GIVEN REQUEST 1: In the beach volleyball text, what year did Kaszas and his brother win silver at the European Championship?

TEXT TO READ:
## Start

Oliver Venndt Kaszas (born July 27, 1991) is a Danish professional beach volleyball player. He and his brother, Sebastian Venndt Kaszas, represent the national team of Denmark. Oliver and Sebastian, known as The Kaszas Brothers, are sons of the former professional beach volley player Kim Kaszas.

International career 
Kaszas, along with his brother, won the silver medal at the European Championship in 2010. It is the first and only medal for Denmark in an international championship in volley or beach volley.

World Tour 
Kaszas has been playing on Swatch FIVB World Tour since 2008, representing Denmark. At the age of 20 and on the youngest team at the World Tour, Oliver managed to finish 88th in 2011 in the official FIVB World Rankings.

## End

GIVEN REQUEST 2: Rewrite the rows from the line containing "Actualités (139, 152)" to the line containing "登录/注册 (745, 35)", both included, with the requests kept. Multiply every coordinate in the answers by 0.4 and round to whole numbers, with halves going up, and leave the pictures out.

RECORDS FOR THE EXERCISE:

## Start

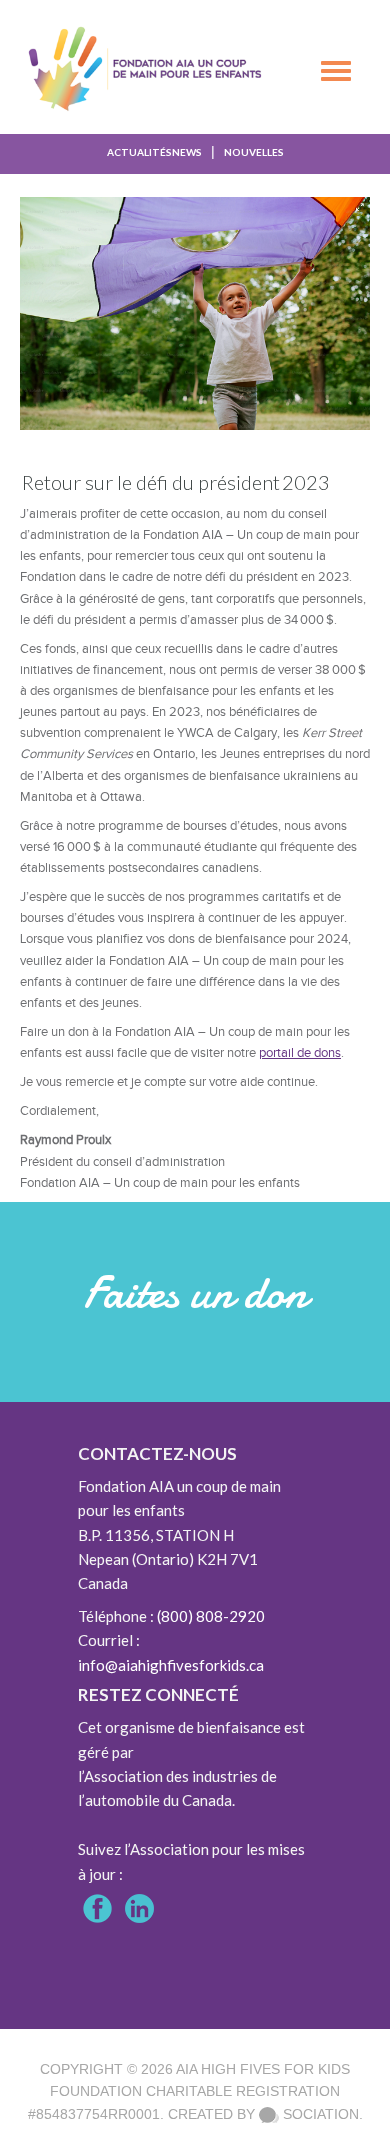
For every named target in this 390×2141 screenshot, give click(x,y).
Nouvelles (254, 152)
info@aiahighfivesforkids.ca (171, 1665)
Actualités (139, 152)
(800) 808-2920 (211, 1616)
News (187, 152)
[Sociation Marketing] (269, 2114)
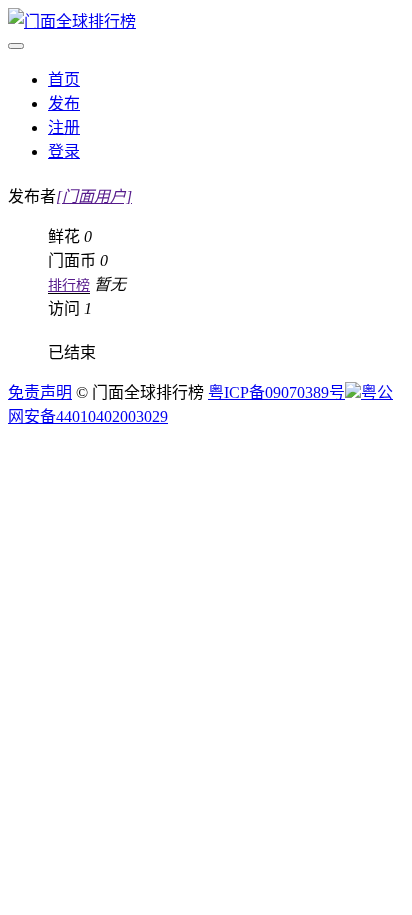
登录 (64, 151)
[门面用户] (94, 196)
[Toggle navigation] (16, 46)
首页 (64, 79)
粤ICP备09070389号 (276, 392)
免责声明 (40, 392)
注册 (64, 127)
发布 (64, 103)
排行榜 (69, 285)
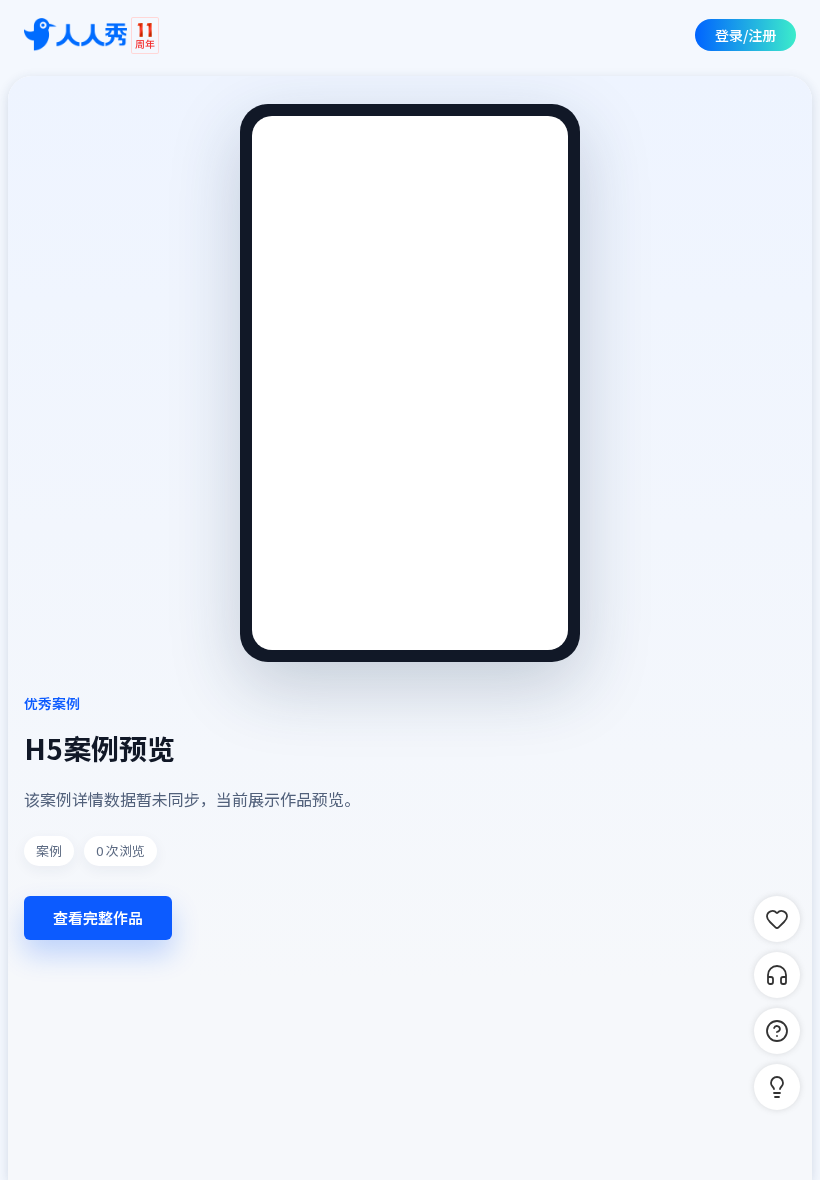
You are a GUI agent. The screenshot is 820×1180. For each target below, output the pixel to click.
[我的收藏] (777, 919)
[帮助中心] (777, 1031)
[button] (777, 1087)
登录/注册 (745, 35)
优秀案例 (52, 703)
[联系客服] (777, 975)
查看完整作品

## End

OUTPUT 1: 2010

OUTPUT 2:
Actualités (56, 61)
(800) 808-2920 (84, 646)
News (75, 61)
[Sociation Marketing] (108, 846)
登录 (26, 60)
[门面用户] (38, 78)
[Toggle navigation] (6, 18)
首页 (26, 32)
粤ICP备09070389号 (110, 157)
免责声明 (16, 157)
注册 (26, 51)
发布 (26, 41)
排行榜 (28, 114)
You are a GUI agent. The screenshot is 820×1180. For each target below, output the pixel to click.
[我的收藏] (311, 368)
[帮助中心] (311, 412)
[button] (311, 435)
登录/注册 (298, 14)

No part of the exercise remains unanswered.